In the data below, find each line containing the string "Given" and return it.

────────────────

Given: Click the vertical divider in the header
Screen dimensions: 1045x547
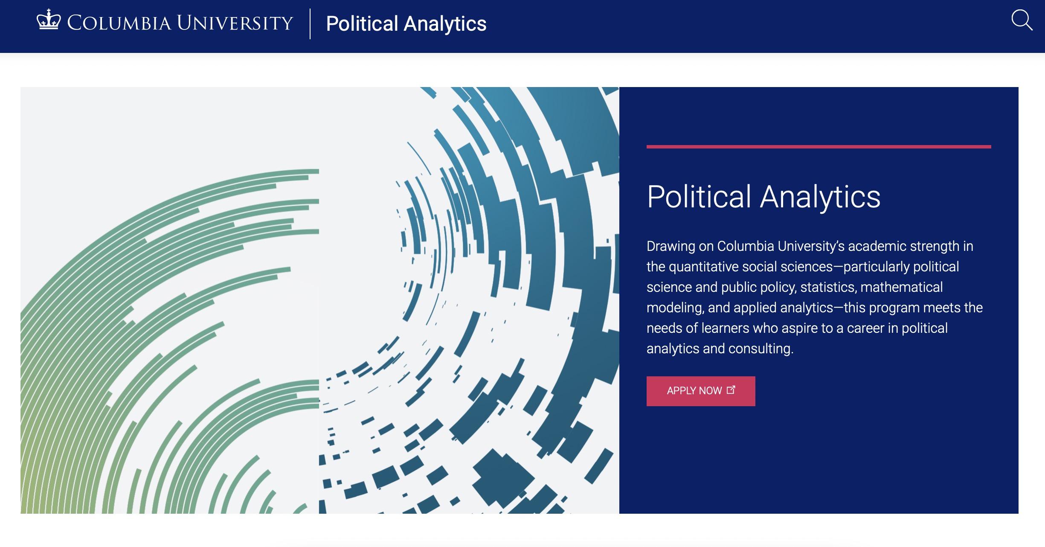Looking at the screenshot, I should click(x=310, y=24).
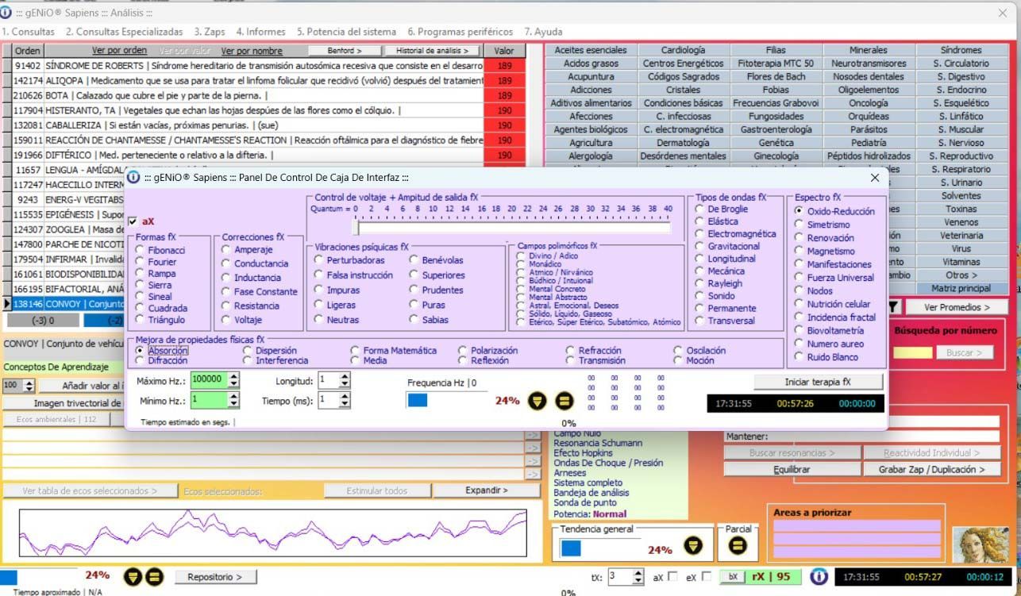1021x596 pixels.
Task: Select the De Broglie wave type option
Action: click(x=700, y=210)
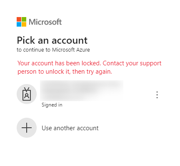180x166 pixels.
Task: Click the Pick an account heading
Action: tap(52, 40)
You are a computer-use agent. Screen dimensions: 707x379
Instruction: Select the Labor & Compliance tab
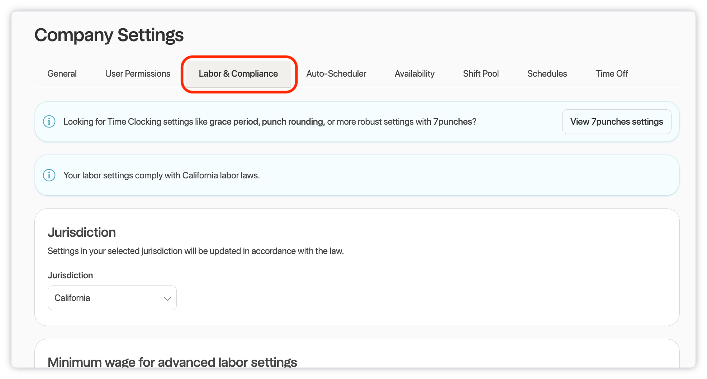click(238, 74)
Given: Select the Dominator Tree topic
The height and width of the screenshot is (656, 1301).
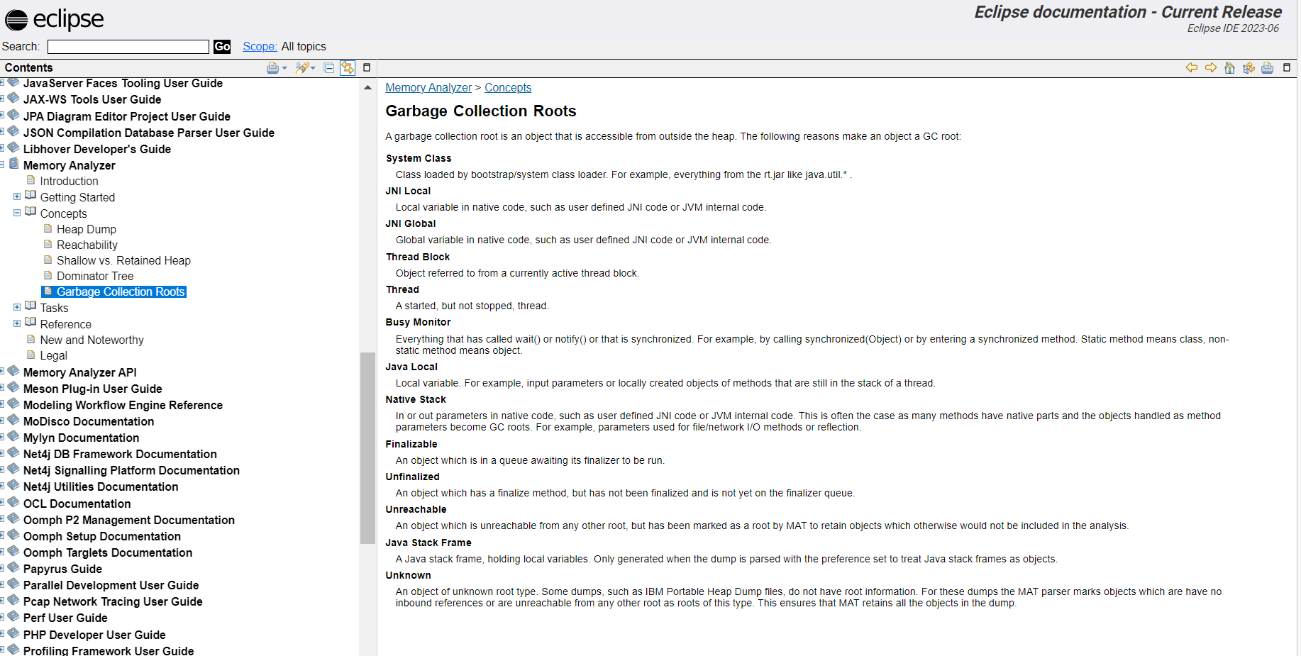Looking at the screenshot, I should pyautogui.click(x=95, y=276).
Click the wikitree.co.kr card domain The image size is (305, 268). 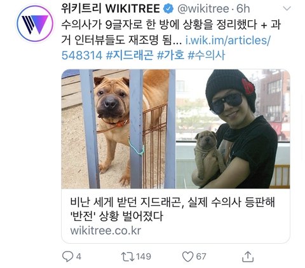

────────────────

# Response to the exercise
Given: Click the vertical divider in the header
Given: Select the Dominator Tree topic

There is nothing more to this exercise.